● **YOUR GOAL**: Reproduce the rows below verbatim, starting with the line that contains "Click the Open Changes compare icon" and going on through the line that contains "(x=633, y=467)", including both of those lines. Output only those lines.

● **EXTRACTED INFORMATION**:

----

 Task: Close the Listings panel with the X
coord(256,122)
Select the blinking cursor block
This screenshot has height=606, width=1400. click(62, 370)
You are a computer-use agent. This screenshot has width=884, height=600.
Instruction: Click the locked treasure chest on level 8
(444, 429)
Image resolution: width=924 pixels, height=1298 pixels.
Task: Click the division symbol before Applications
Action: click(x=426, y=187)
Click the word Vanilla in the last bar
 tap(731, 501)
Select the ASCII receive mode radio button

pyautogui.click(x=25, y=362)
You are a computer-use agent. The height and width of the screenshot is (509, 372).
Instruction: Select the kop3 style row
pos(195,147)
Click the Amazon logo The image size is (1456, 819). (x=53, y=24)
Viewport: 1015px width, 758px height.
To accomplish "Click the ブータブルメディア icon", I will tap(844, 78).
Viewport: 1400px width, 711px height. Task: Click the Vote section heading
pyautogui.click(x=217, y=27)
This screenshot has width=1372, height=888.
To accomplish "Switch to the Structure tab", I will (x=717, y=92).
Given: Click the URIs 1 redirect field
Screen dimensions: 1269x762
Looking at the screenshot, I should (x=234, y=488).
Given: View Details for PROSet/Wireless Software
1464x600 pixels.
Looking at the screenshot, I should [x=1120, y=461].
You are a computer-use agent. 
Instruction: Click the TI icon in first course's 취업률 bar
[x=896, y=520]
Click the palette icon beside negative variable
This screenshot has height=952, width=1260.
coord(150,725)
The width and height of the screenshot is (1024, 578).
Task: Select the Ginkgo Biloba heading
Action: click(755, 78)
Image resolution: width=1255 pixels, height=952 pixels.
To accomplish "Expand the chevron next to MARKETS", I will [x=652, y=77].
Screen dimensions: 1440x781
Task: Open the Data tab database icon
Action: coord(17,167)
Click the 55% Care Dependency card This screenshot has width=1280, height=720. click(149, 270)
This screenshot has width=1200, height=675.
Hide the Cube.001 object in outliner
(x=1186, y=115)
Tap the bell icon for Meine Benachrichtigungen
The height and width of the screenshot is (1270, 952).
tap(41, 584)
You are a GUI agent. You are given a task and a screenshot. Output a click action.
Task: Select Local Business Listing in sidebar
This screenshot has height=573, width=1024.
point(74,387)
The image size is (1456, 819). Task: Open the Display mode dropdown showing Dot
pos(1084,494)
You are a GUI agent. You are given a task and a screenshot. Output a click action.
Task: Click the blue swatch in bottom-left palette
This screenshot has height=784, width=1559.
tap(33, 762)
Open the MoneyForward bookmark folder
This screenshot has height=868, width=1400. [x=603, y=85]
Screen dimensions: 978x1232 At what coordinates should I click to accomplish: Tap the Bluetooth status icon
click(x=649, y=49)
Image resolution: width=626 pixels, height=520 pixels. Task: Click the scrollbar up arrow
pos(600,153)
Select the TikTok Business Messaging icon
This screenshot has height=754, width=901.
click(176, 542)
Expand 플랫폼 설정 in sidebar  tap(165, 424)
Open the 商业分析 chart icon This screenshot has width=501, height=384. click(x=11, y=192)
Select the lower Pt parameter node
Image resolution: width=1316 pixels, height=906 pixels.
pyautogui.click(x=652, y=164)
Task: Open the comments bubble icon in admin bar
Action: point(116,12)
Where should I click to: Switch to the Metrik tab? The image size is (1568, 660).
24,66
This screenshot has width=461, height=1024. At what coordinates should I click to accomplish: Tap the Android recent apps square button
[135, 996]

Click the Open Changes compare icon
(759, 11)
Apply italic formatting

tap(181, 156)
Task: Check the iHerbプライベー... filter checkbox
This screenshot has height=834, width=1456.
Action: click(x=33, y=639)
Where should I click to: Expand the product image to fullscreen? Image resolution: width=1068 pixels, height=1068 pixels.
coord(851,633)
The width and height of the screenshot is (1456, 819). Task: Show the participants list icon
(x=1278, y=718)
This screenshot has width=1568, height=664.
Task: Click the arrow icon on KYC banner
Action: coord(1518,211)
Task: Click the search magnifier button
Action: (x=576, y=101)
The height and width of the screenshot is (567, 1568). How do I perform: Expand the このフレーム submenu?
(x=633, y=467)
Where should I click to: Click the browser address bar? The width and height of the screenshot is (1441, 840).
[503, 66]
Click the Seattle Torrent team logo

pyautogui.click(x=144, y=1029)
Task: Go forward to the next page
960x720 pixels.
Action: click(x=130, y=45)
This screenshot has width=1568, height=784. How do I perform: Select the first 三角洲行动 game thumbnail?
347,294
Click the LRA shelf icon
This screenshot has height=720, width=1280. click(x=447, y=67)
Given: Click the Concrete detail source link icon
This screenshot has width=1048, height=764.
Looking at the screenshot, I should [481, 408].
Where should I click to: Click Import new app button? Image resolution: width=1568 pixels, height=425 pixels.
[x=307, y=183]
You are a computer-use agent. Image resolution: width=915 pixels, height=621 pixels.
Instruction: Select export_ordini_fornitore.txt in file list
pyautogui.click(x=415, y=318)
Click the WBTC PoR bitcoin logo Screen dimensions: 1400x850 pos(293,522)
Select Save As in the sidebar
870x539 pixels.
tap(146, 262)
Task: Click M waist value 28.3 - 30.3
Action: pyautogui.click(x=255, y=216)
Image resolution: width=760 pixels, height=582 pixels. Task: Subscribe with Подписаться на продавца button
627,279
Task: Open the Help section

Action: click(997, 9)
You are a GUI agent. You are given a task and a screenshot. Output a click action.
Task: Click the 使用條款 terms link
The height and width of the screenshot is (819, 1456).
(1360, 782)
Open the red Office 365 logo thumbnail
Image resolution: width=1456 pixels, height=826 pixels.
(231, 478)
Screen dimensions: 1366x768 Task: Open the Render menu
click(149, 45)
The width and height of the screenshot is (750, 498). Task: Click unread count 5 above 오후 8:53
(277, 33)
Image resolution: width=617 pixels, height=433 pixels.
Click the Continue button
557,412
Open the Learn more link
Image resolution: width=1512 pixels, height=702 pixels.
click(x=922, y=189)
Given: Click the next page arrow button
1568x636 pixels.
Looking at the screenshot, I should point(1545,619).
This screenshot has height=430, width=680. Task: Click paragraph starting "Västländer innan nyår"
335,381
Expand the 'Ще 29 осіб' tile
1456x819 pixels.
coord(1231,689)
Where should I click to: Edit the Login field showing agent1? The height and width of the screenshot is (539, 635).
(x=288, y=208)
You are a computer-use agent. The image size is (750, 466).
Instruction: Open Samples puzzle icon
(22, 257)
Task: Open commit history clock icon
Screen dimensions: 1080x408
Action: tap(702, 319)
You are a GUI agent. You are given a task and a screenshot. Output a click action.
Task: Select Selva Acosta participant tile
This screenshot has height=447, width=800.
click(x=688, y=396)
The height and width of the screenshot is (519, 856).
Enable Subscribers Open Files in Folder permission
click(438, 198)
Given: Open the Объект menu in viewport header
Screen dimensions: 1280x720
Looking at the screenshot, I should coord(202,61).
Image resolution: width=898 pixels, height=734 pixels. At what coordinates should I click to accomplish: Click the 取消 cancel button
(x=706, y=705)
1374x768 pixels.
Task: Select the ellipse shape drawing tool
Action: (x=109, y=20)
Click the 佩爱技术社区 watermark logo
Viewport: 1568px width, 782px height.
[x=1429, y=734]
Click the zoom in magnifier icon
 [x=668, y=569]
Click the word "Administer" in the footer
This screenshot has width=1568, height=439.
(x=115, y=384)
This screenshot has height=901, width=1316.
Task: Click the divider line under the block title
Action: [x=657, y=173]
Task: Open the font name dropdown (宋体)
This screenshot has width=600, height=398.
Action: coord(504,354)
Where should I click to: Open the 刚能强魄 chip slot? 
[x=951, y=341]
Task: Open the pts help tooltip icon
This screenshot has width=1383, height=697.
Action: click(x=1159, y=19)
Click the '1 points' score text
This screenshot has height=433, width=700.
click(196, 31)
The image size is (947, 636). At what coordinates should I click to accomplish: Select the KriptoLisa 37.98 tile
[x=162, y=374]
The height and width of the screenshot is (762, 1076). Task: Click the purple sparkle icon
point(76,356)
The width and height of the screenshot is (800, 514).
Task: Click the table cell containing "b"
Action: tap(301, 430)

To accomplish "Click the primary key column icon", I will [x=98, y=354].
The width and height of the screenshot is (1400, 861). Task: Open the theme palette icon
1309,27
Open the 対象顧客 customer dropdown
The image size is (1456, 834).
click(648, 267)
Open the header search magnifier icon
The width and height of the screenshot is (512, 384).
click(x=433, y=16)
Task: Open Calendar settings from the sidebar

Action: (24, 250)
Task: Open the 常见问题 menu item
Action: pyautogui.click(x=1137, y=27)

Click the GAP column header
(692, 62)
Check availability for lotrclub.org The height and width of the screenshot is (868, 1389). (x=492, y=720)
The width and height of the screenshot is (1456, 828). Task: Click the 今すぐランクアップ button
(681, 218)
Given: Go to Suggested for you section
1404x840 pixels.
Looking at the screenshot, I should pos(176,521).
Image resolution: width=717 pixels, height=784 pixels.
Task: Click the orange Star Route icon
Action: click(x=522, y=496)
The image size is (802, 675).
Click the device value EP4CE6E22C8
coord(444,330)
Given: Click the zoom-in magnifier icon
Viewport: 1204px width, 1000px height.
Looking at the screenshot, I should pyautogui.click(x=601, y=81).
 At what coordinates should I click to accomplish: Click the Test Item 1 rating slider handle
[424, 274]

----

● **EXERCISE ANSWER**:
Click the Open Changes compare icon
(759, 11)
Apply italic formatting

tap(181, 156)
Task: Check the iHerbプライベー... filter checkbox
This screenshot has height=834, width=1456.
Action: click(x=33, y=639)
Where should I click to: Expand the product image to fullscreen? Image resolution: width=1068 pixels, height=1068 pixels.
coord(851,633)
The width and height of the screenshot is (1456, 819). Task: Show the participants list icon
(x=1278, y=718)
This screenshot has width=1568, height=664.
Task: Click the arrow icon on KYC banner
Action: coord(1518,211)
Task: Click the search magnifier button
Action: (x=576, y=101)
The height and width of the screenshot is (567, 1568). How do I perform: Expand the このフレーム submenu?
(x=633, y=467)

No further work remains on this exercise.